Antipsychotics can also antagonize alpha-adrenergic receptors. The antagonization of the alpha-1 receptors is thought to improve the positive symptoms, and the antagonization of the alpha-2 receptors helps relieve both the negative and cognitive symptoms [6]. However, this can have cardiac-related adverse effects, such as tachycardia and orthostatic hypotension [7]. Antipsychotics can also antagonize cholinergic receptors, such as the muscarinic receptors, leading to an elevated resting heart rate, QT prolongation, and the induction of polymorphic ventricular tachycardia, also called torsade de pointes [7,8]. Over 60 antipsychotic medications have been developed over time for the symptomatic treatment of psychosis, 20 of which are available for use in the United States [2,4]. Choosing which antipsychotic medication to use can be challenging [2].

The adverse effects (AE) of antipsychotic medications include extrapyramidal, metabolic, sedative, and cardiovascular effects, such as changes in blood pressure and arrhythmias [2]. Arrhythmias can lead to a condition known as sudden cardiac death (SCD), and the most common of these is ventricular fibrillation [9]. Hypertension can lead to arrhythmias; more importantly, chronic hypertension can lead to ventricular arrhythmias, such as ventricular fibrillation [10]. Hypertension causes the hypertrophy of the cardiac muscles, the proliferation of fibrous tissue, and increased intercellular coupling [11]. This leads to dysfunctional electrical properties in the cardiac tissues and the propensity for various arrhythmias [11]. The most common of these arrhythmias is atrial fibrillation [12]. Chronic hypertension can lead to left ventricular hypertrophy and ultimately heart failure, leading to supraventricular arrhythmias and ventricular arrhythmias [12].

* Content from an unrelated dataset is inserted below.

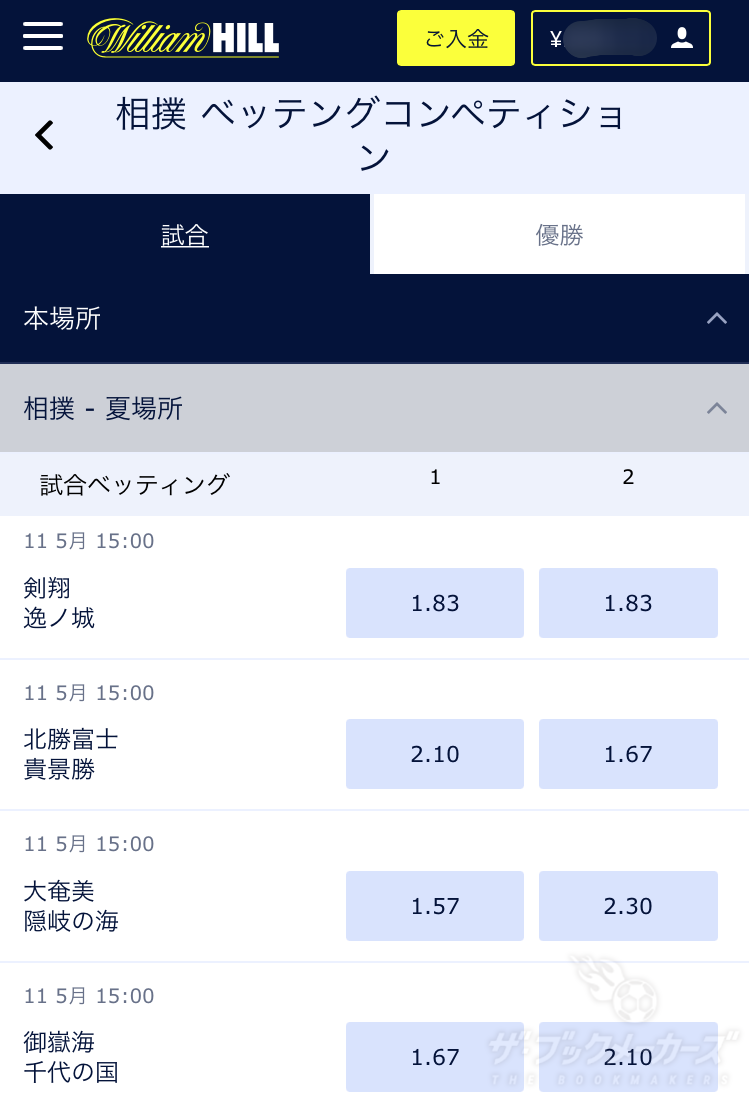
Task: Switch to the 優勝 tab
Action: (558, 233)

Age and the onset of menopause can lead to an increase in antipsychotic adverse effects. With the onset of menopause, estrogen levels drop, which studies have shown to lead to the worsening of hallucinations and delusions during this time [13]. This may necessitate the need for increased dosages of antipsychotic doses, which can lead to increased adverse effects. Age also plays a role in the probability of adverse effects, especially cardiac adverse effects. The elderly often also have cardiovascular diseases and other comorbid conditions, and thus may be more likely to be taking multiple medications, making polypharmacy an issue [14].

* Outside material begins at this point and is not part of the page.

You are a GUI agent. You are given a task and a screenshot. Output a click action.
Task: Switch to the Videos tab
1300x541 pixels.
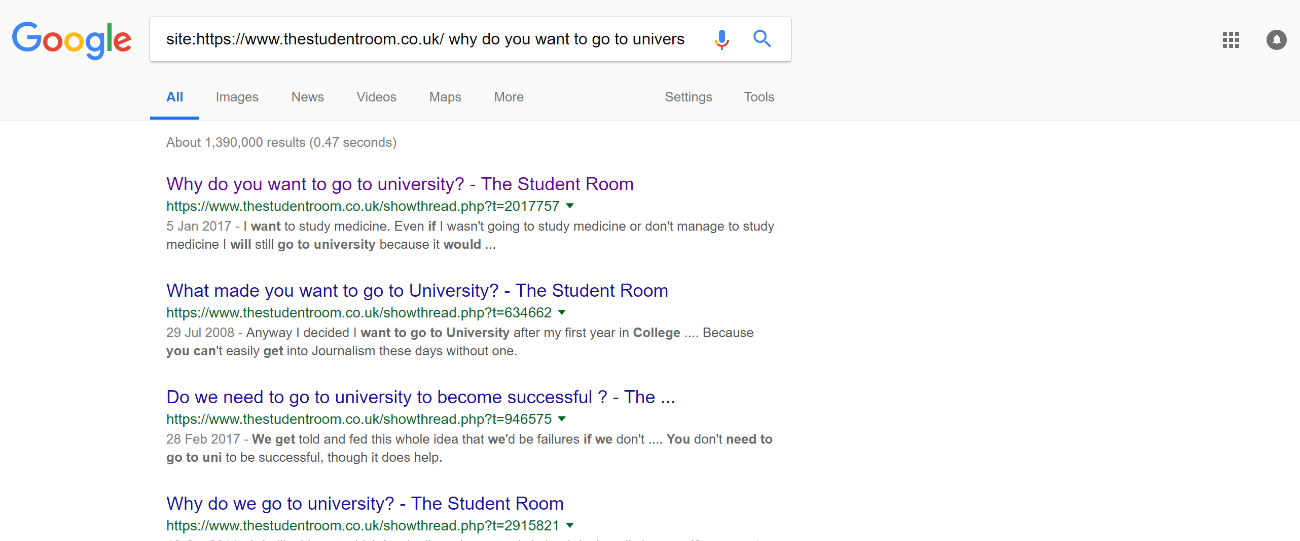(376, 97)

Medications blocking alpha-1-adrenergic and beta-adrenergic receptors help protect against ventricular arrhythmias. However, activating the cardiac D1 receptors can trigger these arrhythmias [15,16]. SCD can be defined as abrupt, unexpected death due to cardiac causes within an hour of symptoms starting, if witnessed, or one day if not [9,17]. SCD is generally related to structural heart diseases, such as ischemic heart disease and hypertrophic cardiomyopathy, or to electrophysiologic conditions, such as long QT syndrome and ventricular fibrillation [9,17]. As sudden cardiac death is the leading cause of death worldwide [9], and antipsychotic medications have known cardiac side effects [2], a review of the possible link between the use of antipsychotic medications and sudden cardiac death is worthwhile. This is especially important as polypharmacy with multiple antipsychotics or multiple other medications is common among those taking antipsychotics.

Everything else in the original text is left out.